**STATED PROBLEM:**
Reproduce the data below line for line, changing nothing.
▼▼▼
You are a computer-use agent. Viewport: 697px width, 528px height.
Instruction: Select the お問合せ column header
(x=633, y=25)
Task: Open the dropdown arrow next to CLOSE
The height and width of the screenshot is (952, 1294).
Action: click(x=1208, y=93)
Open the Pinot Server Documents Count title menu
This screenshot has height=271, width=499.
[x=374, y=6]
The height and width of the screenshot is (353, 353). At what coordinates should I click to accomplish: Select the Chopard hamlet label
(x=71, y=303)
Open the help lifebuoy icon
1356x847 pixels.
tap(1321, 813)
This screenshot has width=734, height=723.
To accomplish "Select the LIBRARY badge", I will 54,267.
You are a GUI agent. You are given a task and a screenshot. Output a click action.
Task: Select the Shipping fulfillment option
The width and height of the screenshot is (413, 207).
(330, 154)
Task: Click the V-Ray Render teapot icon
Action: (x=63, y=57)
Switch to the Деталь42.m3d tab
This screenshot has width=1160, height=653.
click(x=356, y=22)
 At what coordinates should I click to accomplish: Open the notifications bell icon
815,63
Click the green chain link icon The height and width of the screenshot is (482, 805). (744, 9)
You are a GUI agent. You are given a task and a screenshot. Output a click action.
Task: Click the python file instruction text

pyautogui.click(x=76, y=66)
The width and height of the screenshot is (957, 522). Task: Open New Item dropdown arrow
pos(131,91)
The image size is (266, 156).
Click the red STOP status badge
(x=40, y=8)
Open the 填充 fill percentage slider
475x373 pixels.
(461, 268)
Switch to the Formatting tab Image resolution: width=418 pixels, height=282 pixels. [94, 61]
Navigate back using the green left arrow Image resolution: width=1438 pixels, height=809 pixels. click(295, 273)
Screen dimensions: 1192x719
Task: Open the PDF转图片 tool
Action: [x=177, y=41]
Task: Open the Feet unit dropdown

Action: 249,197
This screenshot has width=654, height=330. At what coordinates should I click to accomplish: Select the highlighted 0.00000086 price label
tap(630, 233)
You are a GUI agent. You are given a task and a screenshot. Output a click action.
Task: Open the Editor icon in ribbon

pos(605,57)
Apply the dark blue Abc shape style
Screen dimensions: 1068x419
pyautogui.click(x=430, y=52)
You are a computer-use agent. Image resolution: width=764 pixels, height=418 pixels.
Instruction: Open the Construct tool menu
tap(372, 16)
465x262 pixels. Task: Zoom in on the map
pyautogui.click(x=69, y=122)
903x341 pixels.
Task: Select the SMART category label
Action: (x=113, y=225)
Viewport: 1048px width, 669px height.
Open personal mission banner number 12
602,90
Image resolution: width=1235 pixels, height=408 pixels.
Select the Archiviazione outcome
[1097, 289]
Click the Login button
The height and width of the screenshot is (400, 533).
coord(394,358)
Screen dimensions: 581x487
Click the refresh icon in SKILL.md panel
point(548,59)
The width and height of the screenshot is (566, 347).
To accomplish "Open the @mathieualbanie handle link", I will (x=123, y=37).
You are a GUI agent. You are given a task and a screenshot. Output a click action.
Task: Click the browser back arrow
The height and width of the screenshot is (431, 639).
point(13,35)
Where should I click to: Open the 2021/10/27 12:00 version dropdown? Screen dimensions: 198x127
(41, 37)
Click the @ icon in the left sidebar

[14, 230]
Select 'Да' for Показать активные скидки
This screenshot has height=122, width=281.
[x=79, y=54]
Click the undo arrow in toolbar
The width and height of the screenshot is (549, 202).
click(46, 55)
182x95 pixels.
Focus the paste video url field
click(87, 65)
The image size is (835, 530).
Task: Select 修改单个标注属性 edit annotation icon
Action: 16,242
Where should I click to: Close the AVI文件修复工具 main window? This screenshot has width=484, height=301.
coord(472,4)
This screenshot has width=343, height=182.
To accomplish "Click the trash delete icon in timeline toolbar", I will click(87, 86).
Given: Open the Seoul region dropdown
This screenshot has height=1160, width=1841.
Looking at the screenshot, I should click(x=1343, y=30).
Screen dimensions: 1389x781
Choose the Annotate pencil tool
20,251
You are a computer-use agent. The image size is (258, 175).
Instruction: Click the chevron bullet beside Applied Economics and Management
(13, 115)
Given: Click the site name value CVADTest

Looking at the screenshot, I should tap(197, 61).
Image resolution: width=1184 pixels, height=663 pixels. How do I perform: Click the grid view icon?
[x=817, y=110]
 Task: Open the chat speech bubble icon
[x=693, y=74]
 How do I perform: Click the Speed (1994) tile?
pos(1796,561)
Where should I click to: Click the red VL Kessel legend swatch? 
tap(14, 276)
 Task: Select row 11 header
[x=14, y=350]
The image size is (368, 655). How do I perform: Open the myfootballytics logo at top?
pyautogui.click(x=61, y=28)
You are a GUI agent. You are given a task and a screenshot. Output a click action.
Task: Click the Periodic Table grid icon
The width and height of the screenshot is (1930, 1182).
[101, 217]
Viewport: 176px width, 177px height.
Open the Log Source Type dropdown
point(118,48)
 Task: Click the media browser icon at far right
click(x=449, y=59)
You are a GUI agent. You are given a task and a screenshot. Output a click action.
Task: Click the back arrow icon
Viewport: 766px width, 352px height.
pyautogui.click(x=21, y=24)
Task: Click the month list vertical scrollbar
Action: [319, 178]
▲▲▲
**RESULT FOR THIS EXERCISE:**
You are a computer-use agent. Viewport: 697px width, 528px height.
Instruction: Select the お問合せ column header
(x=633, y=25)
Task: Open the dropdown arrow next to CLOSE
The height and width of the screenshot is (952, 1294).
Action: click(x=1208, y=93)
Open the Pinot Server Documents Count title menu
This screenshot has height=271, width=499.
[x=374, y=6]
The height and width of the screenshot is (353, 353). At what coordinates should I click to accomplish: Select the Chopard hamlet label
(x=71, y=303)
Open the help lifebuoy icon
1356x847 pixels.
tap(1321, 813)
This screenshot has width=734, height=723.
To accomplish "Select the LIBRARY badge", I will 54,267.
You are a GUI agent. You are given a task and a screenshot. Output a click action.
Task: Select the Shipping fulfillment option
The width and height of the screenshot is (413, 207).
(330, 154)
Task: Click the V-Ray Render teapot icon
Action: (x=63, y=57)
Switch to the Деталь42.m3d tab
This screenshot has width=1160, height=653.
click(x=356, y=22)
 At what coordinates should I click to accomplish: Open the notifications bell icon
815,63
Click the green chain link icon The height and width of the screenshot is (482, 805). (744, 9)
You are a GUI agent. You are given a task and a screenshot. Output a click action.
Task: Click the python file instruction text

pyautogui.click(x=76, y=66)
The width and height of the screenshot is (957, 522). Task: Open New Item dropdown arrow
pos(131,91)
The image size is (266, 156).
Click the red STOP status badge
(x=40, y=8)
Open the 填充 fill percentage slider
475x373 pixels.
(461, 268)
Switch to the Formatting tab Image resolution: width=418 pixels, height=282 pixels. [94, 61]
Navigate back using the green left arrow Image resolution: width=1438 pixels, height=809 pixels. click(295, 273)
Screen dimensions: 1192x719
Task: Open the PDF转图片 tool
Action: [x=177, y=41]
Task: Open the Feet unit dropdown

Action: 249,197
This screenshot has width=654, height=330. At what coordinates should I click to accomplish: Select the highlighted 0.00000086 price label
tap(630, 233)
You are a GUI agent. You are given a task and a screenshot. Output a click action.
Task: Open the Editor icon in ribbon

pos(605,57)
Apply the dark blue Abc shape style
Screen dimensions: 1068x419
pyautogui.click(x=430, y=52)
You are a computer-use agent. Image resolution: width=764 pixels, height=418 pixels.
Instruction: Open the Construct tool menu
tap(372, 16)
465x262 pixels. Task: Zoom in on the map
pyautogui.click(x=69, y=122)
903x341 pixels.
Task: Select the SMART category label
Action: (x=113, y=225)
Viewport: 1048px width, 669px height.
Open personal mission banner number 12
602,90
Image resolution: width=1235 pixels, height=408 pixels.
Select the Archiviazione outcome
[1097, 289]
Click the Login button
The height and width of the screenshot is (400, 533).
coord(394,358)
Screen dimensions: 581x487
Click the refresh icon in SKILL.md panel
point(548,59)
The width and height of the screenshot is (566, 347).
To accomplish "Open the @mathieualbanie handle link", I will (x=123, y=37).
You are a GUI agent. You are given a task and a screenshot. Output a click action.
Task: Click the browser back arrow
The height and width of the screenshot is (431, 639).
point(13,35)
Where should I click to: Open the 2021/10/27 12:00 version dropdown? Screen dimensions: 198x127
(41, 37)
Click the @ icon in the left sidebar

[14, 230]
Select 'Да' for Показать активные скидки
This screenshot has height=122, width=281.
[x=79, y=54]
Click the undo arrow in toolbar
The width and height of the screenshot is (549, 202).
click(46, 55)
182x95 pixels.
Focus the paste video url field
click(87, 65)
The image size is (835, 530).
Task: Select 修改单个标注属性 edit annotation icon
Action: 16,242
Where should I click to: Close the AVI文件修复工具 main window? This screenshot has width=484, height=301.
coord(472,4)
This screenshot has width=343, height=182.
To accomplish "Click the trash delete icon in timeline toolbar", I will click(87, 86).
Given: Open the Seoul region dropdown
This screenshot has height=1160, width=1841.
Looking at the screenshot, I should click(x=1343, y=30).
Screen dimensions: 1389x781
Choose the Annotate pencil tool
20,251
You are a computer-use agent. The image size is (258, 175).
Instruction: Click the chevron bullet beside Applied Economics and Management
(13, 115)
Given: Click the site name value CVADTest

Looking at the screenshot, I should tap(197, 61).
Image resolution: width=1184 pixels, height=663 pixels. How do I perform: Click the grid view icon?
[x=817, y=110]
 Task: Open the chat speech bubble icon
[x=693, y=74]
 How do I perform: Click the Speed (1994) tile?
pos(1796,561)
Where should I click to: Click the red VL Kessel legend swatch? 
tap(14, 276)
 Task: Select row 11 header
[x=14, y=350]
The image size is (368, 655). How do I perform: Open the myfootballytics logo at top?
pyautogui.click(x=61, y=28)
You are a GUI agent. You are given a task and a screenshot. Output a click action.
Task: Click the Periodic Table grid icon
The width and height of the screenshot is (1930, 1182).
[101, 217]
Viewport: 176px width, 177px height.
Open the Log Source Type dropdown
point(118,48)
 Task: Click the media browser icon at far right
click(x=449, y=59)
You are a GUI agent. You are given a task and a screenshot. Output a click action.
Task: Click the back arrow icon
Viewport: 766px width, 352px height.
pyautogui.click(x=21, y=24)
Task: Click the month list vertical scrollbar
Action: [319, 178]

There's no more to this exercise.